2.1. Cyclodextrin based spectral changes

As the result of inclusion complexes formation, the guest molecule is surrounded by the hydrophobic microenvironment of the CyD cavity. This environmental changes cause to some considerable changes in chemical properties of guest molecule such as equilibria and kinetic parameters and some changes in physical properties such as absorption coefficient or quantum yield, these changes strongly depend on the difference between CyD cavity and the outer medium.

Spectroscopic techniques are the most frequent ones which have been used for the study of these changes. Although it should be noted that the phase-solubility is one of the simplest techniques which have been used other than spectroscopy [10].

Some of the spectroscopic techniques such as UV-Visible, fluorescence, and NMR spectroscopy are compatible for the spectral study of the complexes that obtained in solution [11]. But the infrared spectroscopy, X-ray diffraction, scanning electron microscopy techniques [12,13] and differential scanning calorimetry [14], are suitable for the inclusion compounds that obtained in the solid state.

Figure 2.

NMR spectra of the trans-1,4-bis[(4-pyridyl)ethenyl]benzene ( BPEB) bridged ligand as function of time for the self-assembling {[Fe(CN5)]2(BPEB.β-CyD)}6– rotaxane, upon addition of 2 equivalents of β-CyD to the dimer in D2O: (a) 0 min, (b) 5 min, (c) 30 min, (d) 60 min and (e) 24 hours.

Among the above techniques some of them such as X-ray diffraction and NMR are proper for obtaining qualitative information about the inclusion complex. For example 1H NMR spectra can give us some information about the host to guest mole ratios and stability constant and even the orientation of the guest in the host cavity in solution which no other technique can give.

This section provides a condensed overview of the quantitative applications of host-guest interactions and molecular recognition which are well-matched with more quantitative techniques such as UV-Vis absorption and fluorescence.

2.2. UV. Vis.
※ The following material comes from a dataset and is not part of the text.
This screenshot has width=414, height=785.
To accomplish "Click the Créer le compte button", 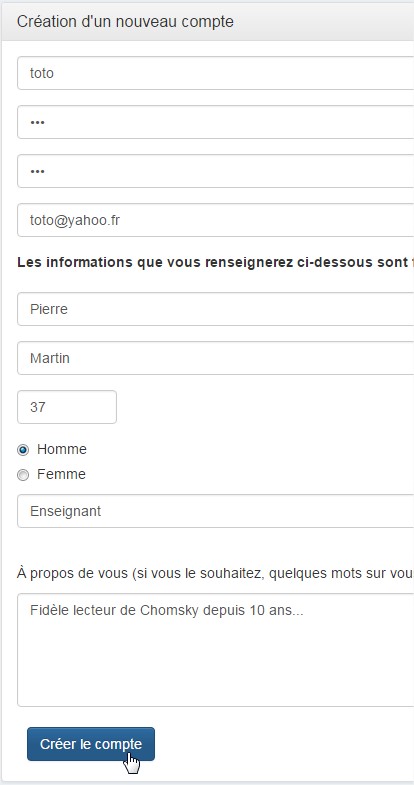I will pos(91,744).
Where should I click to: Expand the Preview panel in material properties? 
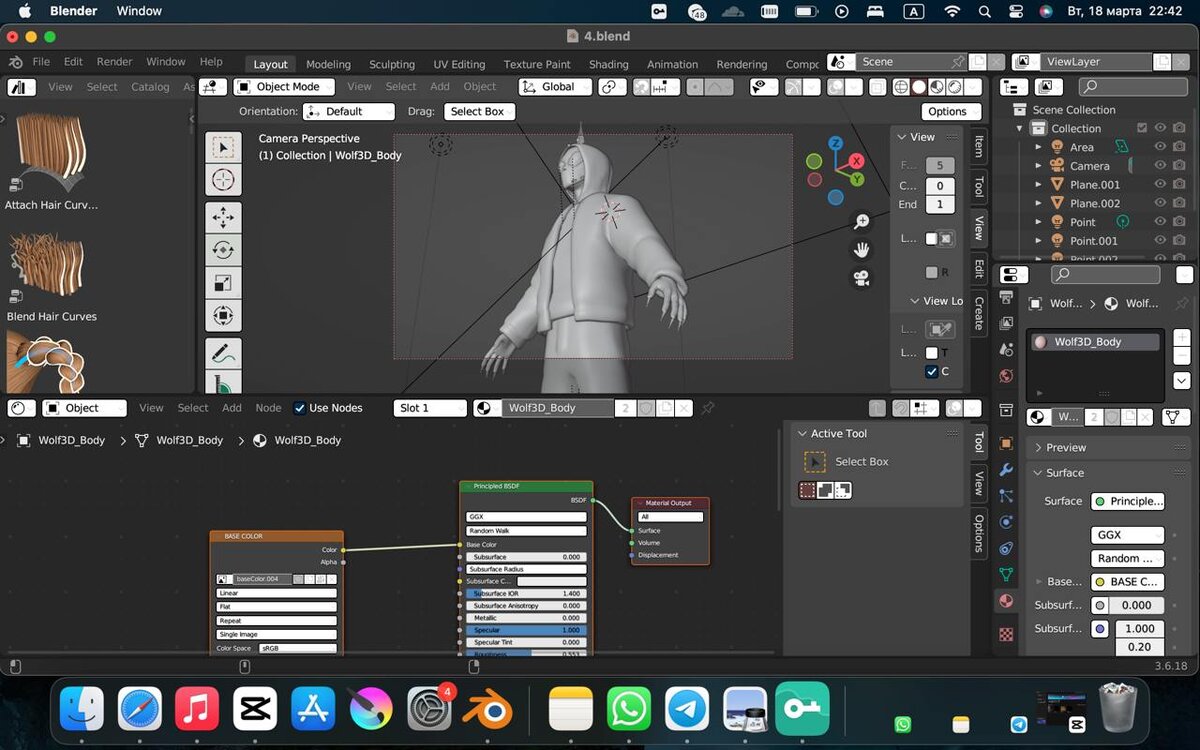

Spectral changes

In spite of the small effects encountered in absorption, peak shifts of the order of a few nm and changes of the absorption coefficients less than ten percent, UV-Vis spectrometry is an easily performed first test of the occurrence of complexation in particular in nonfluorescing systems. Moreover, the power of modern chemometric techniques allows valuable analytical applications of small effects of CyD inclusion on UV-Vis spectra. The emphasis of absorption changes and absorption studies will be on the apparent changes in the chemical properties of guest molecules, such as acid–base equilibrium. The most distinguished work in this field is report by Taguchi [15]. He has demonstrated that upon the binding of phenolphthalein to β-CyD cavity in aqueous solution at pH 10.5, the red-colored dianion form is rapidly transformed into a colorless lactonoid form.

Figure 3.

Proposed mechanism for the colour change of phenolphetalein in the presence of β-CyD.

This effect and some other similar spectral changes may reflect the altered polarity of the cavity microenvironment and preferential or specific guest–host interactions and stabilization of the preferred form and suppression of the other form in equilibrium. This is not a comprehensive review but is mainly intended to provide illustrative examples.
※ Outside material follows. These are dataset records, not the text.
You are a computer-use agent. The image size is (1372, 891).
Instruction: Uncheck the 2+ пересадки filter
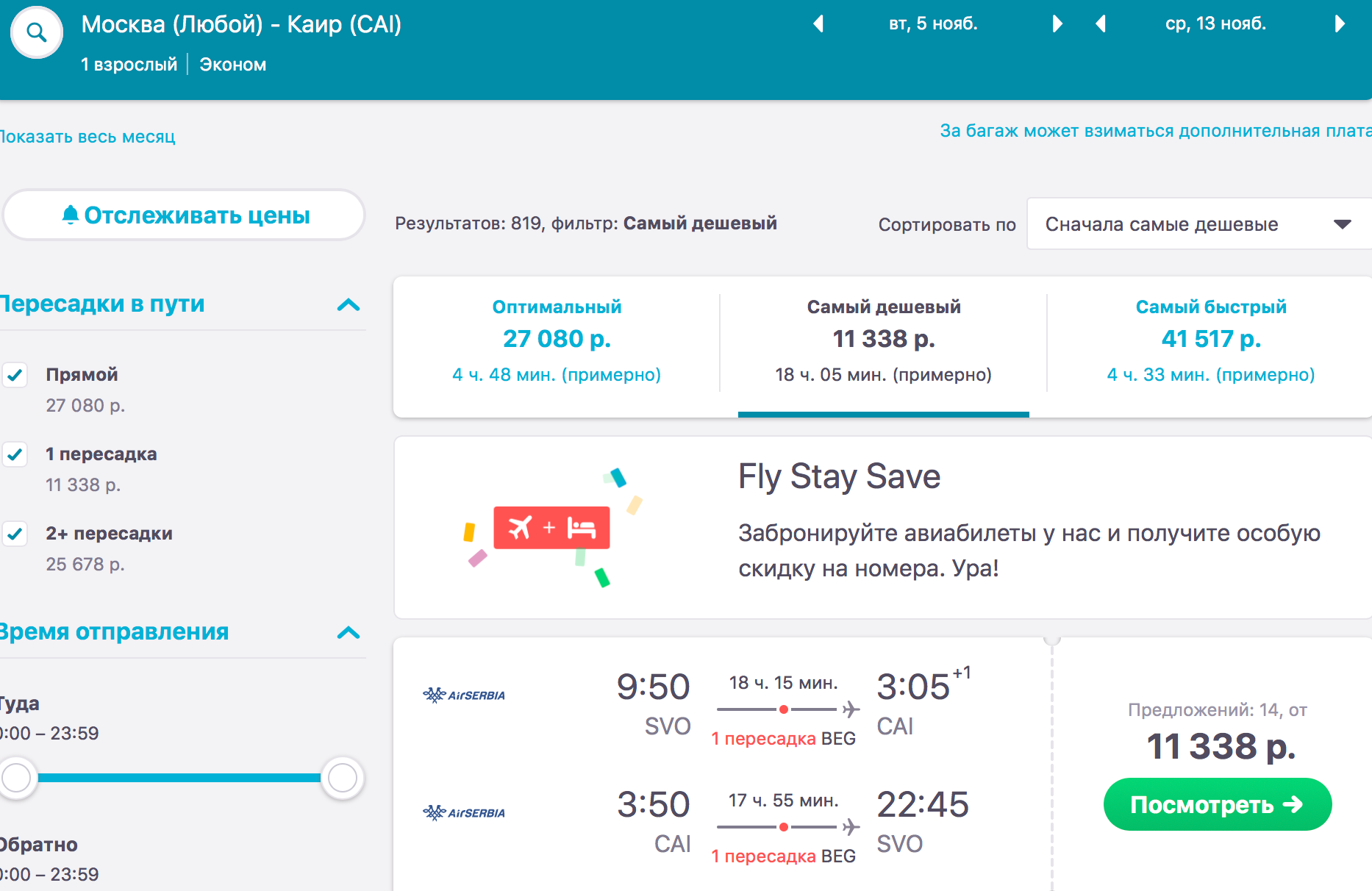(x=15, y=534)
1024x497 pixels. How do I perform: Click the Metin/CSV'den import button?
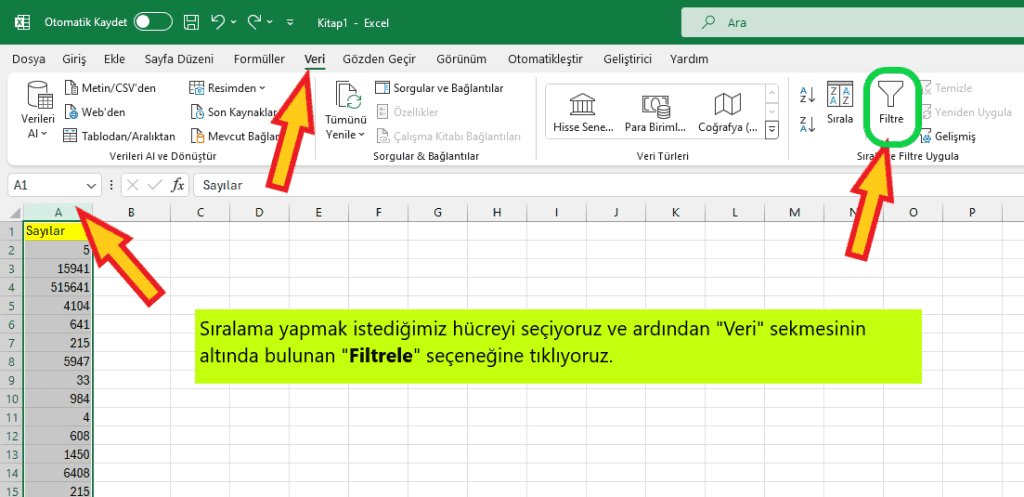coord(110,88)
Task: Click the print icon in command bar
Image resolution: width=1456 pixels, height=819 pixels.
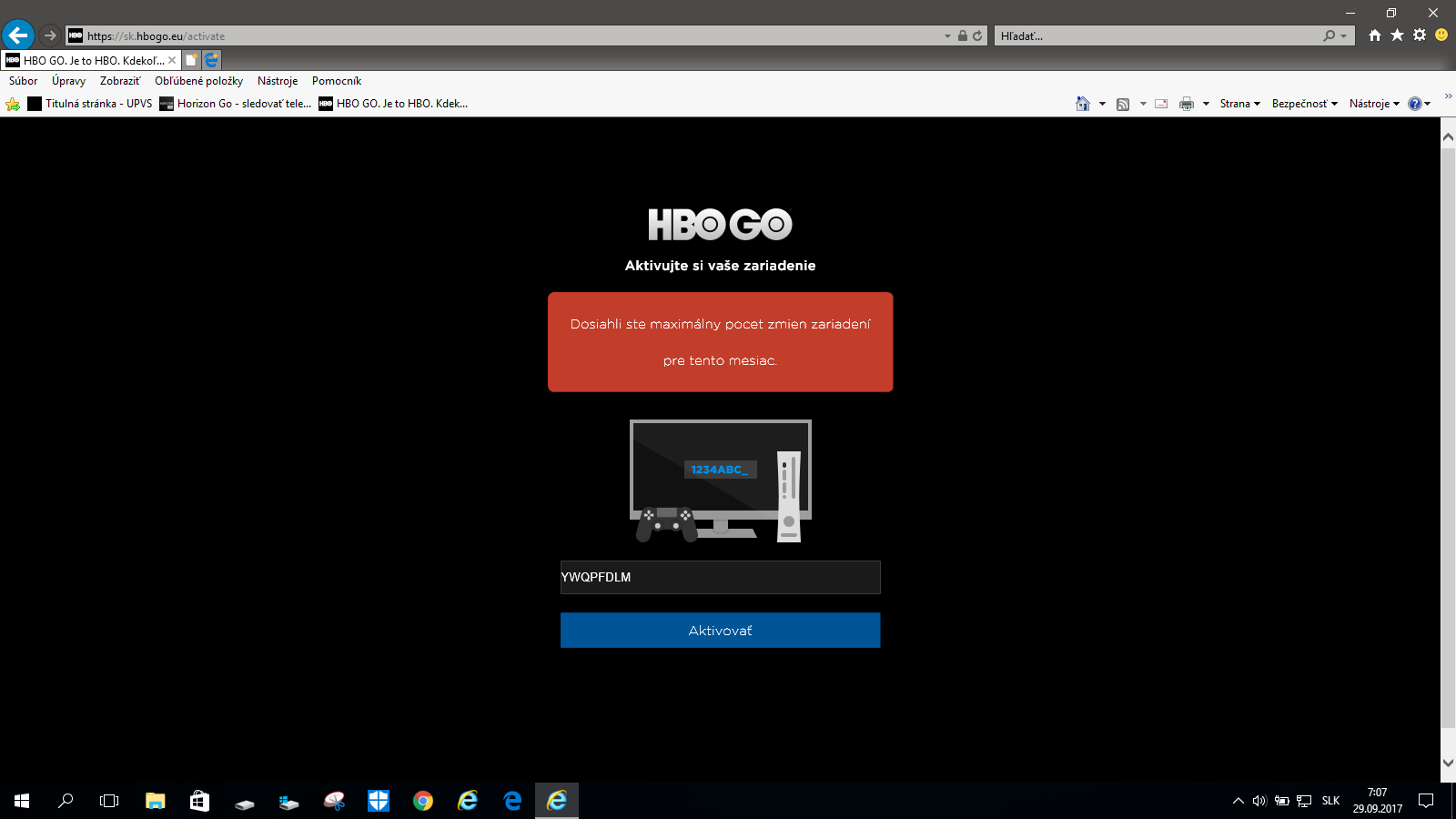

The absorption spectrum of mycophenolate mofetil (MMF) at mild acidic solutions shows an absorption band which has an absorption maximum at 302 nm for its acidic form (HMF). With the increasing of pH, the absorption at 302 nm gradually decreased whereas the absorption with the 340 nm maximum, for the basic (MF) form, increased, Fig.4. These spectral changes and presence of an isobestic point indicate the presence of acid base equilibrium for this immunosuppressant drug.
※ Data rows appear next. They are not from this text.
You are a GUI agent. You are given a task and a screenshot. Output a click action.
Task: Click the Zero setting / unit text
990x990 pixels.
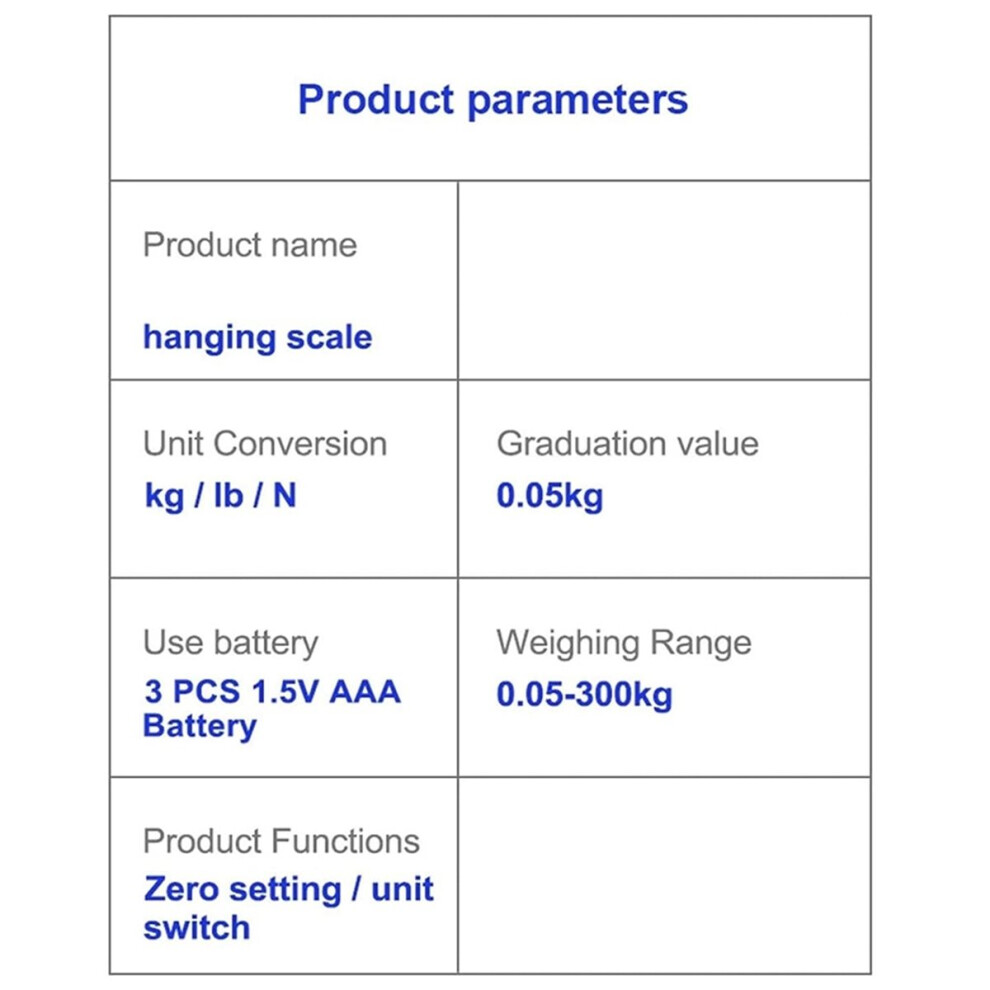[289, 890]
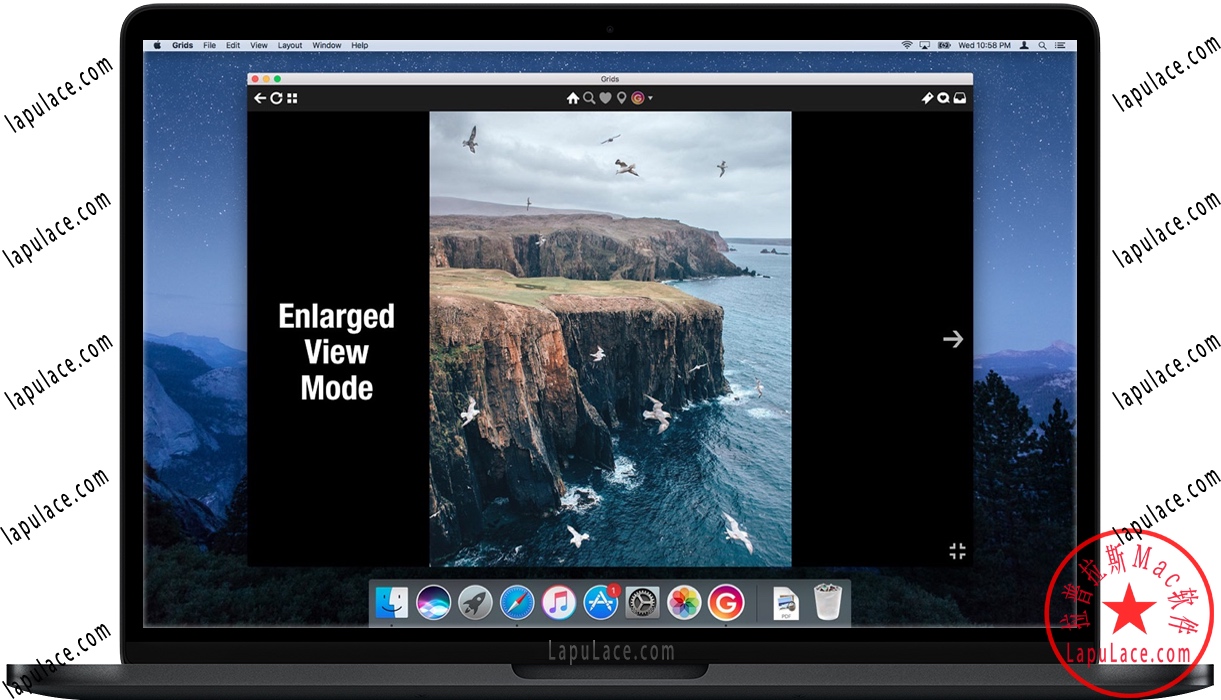Open liked posts with the heart icon
The image size is (1221, 700).
[x=605, y=97]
The spectra of MMF in the presence of varying amounts of β-CyD at constant pH that both acidic and basic forms are presented in solution are shown in Fig. 5. The spectral change by increasing the β-CyD concentrations at constant pH is similar to the decreasing the pH of aqueous MMF solution. These spectral changes indicate suppression of the basic form and dominance of acidic form in the presence of β-CyD cavity.

Figure 4.

The absorption spectra for 4.0×10−4 mol L-1MMF at various pH values. The pH values are (a) 5.0, (b) 6.5, (c) 7.0, (d) 7.5, (e) 8.0, (f) 8.5, (g) 9.0 and (h) 9.5. [Reprinted from Khalafi L, Rafiee M, Mahdiun F, Sedaghat S. / Spectrochim. Acta Part A., 2012; 90 45-49 with permission from Elsevier Science.]

Figure 5.

The absorption spectra for 4.0×10−4 mol L-1MMF in the presence of different concentrations of β-CyD at pH 8.0. The concentrations of β-CyD are: (a) 0.0, (b) 1.0×10-3, (c) 2.0×10-3, (d) 4.0×10-3and (e) 8.0×10-3 M. [Reprinted from Khalafi L, Rafiee M, Mahdiun F, Sedaghat S. / Spectrochim. Acta Part A., 2012; 90 45-49 with permission from Elsevier Science.]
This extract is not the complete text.